What the task requires:
Report all lines in the records that hold the string "computer".

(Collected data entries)
▬▬▬

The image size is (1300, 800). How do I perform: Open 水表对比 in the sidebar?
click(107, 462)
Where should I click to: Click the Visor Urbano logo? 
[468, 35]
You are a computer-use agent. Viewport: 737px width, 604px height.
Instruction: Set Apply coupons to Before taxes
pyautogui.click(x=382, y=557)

▬▬▬

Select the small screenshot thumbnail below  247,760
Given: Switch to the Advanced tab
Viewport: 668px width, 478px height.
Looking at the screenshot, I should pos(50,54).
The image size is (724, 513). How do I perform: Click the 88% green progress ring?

▬▬▬

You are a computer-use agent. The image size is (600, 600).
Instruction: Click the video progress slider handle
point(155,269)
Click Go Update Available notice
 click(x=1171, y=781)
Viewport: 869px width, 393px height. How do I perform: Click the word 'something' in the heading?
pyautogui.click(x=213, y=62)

▬▬▬

Response area:
You are a computer-use agent. Viewport: 737px width, 604px height.
You are a computer-use agent. The image size is (600, 600).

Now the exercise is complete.